Alea berdecak membaca balasan singkat itu.
Alea Keana :
Lo besok ke perpusnas, gak?
081226xxxxxx :
Iya.
Alea tidak lagi membalas pesan tersebut. Ia bertekad untuk menemui laki-laki yang ‘ngakunya’ sebagai penulis buku kesayangannya besok di perpusnas.
・❥・・❥・
Keesokan harinya, Alea tiba di perpusnas. Wanita itu mencari seorang yang memenuhi pikirannya semalaman. Ia melihat laki-laki di pojok ruangan memakai kemeja coklat dan jeans hitam. Merasa yakin bahwa itu adalah orang yang ia cari, Alea pun menghampirinya.
“Elio?” sapa Alea.
Elio yang sedang sibuk membaca buku sontak mendongkak.
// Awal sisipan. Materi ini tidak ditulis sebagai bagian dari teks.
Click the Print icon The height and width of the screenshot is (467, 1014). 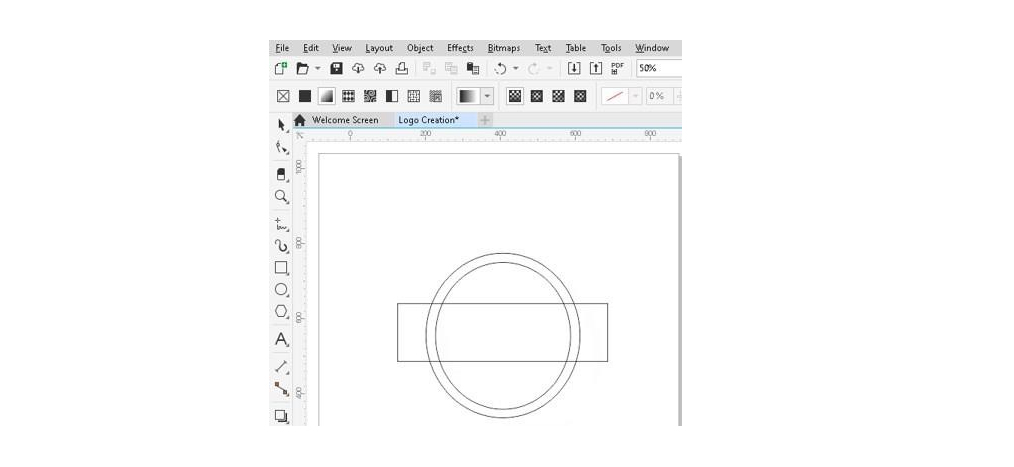(x=402, y=68)
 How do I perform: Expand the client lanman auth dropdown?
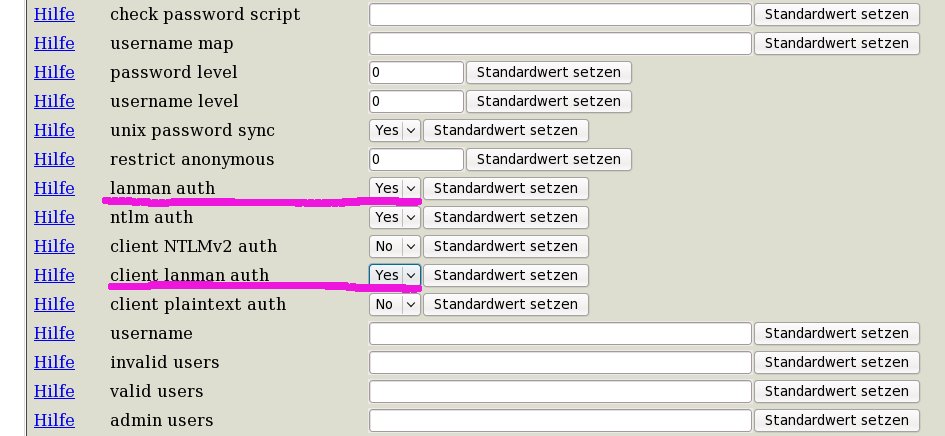pos(395,275)
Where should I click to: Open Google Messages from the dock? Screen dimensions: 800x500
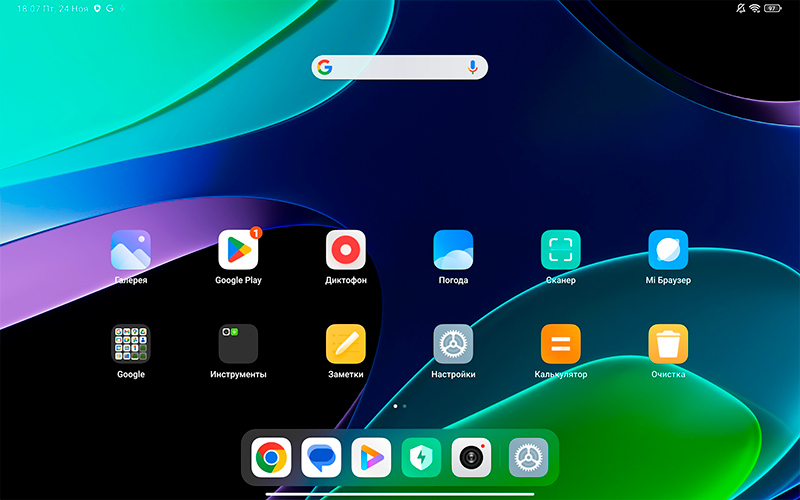[321, 458]
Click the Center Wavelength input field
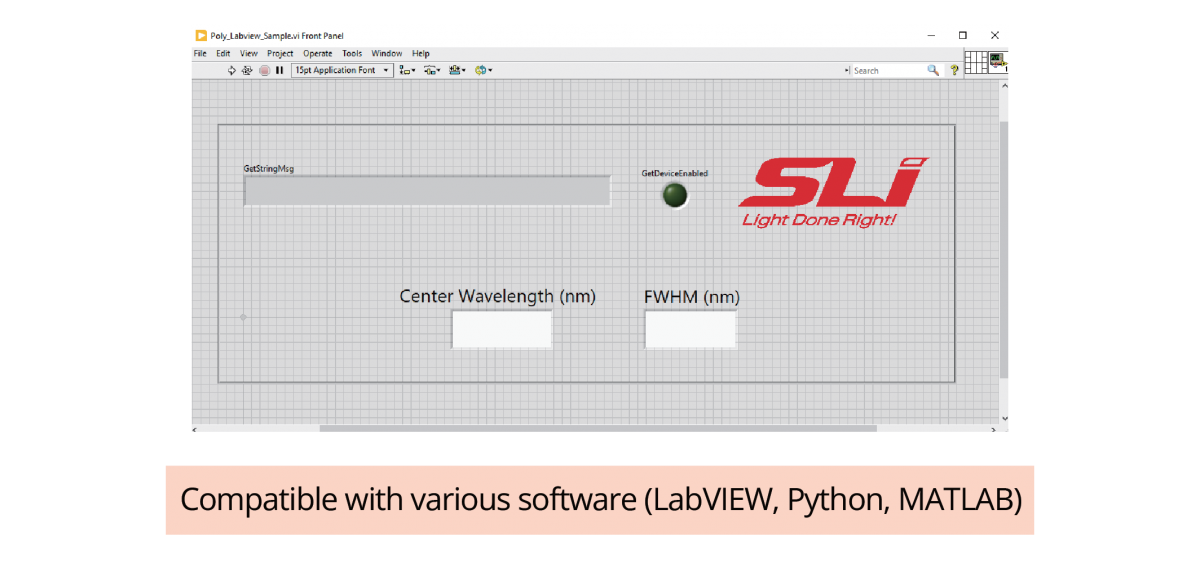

Alea menarik kursi di hadapannya untuk diduduki, seperti yang dilakukan Elio kemarin.
“Lo beneran Elio Putra?” Alea bertanya.
“Lo udah nanya itu di chat dan udah gue jawab.”
“Tetep aja! Lo boong ya? Elio Putra orang Bandung. Biasanya gue bisa langsung ngeh kalau ngobrol sama orang Bandung.”
Elio mengangkat alis bingung. “Apanya yang— “
“Lo ngaku-ngaku ya?” Alea menyela.
Elio menghembuskan napas lelah, lalu mengembalikan pandangannya pada buku yang dia baca tanpa merespons gadis itu. Alea tengah sibuk dengan ponselnya. Entah apa yang ia lakukan.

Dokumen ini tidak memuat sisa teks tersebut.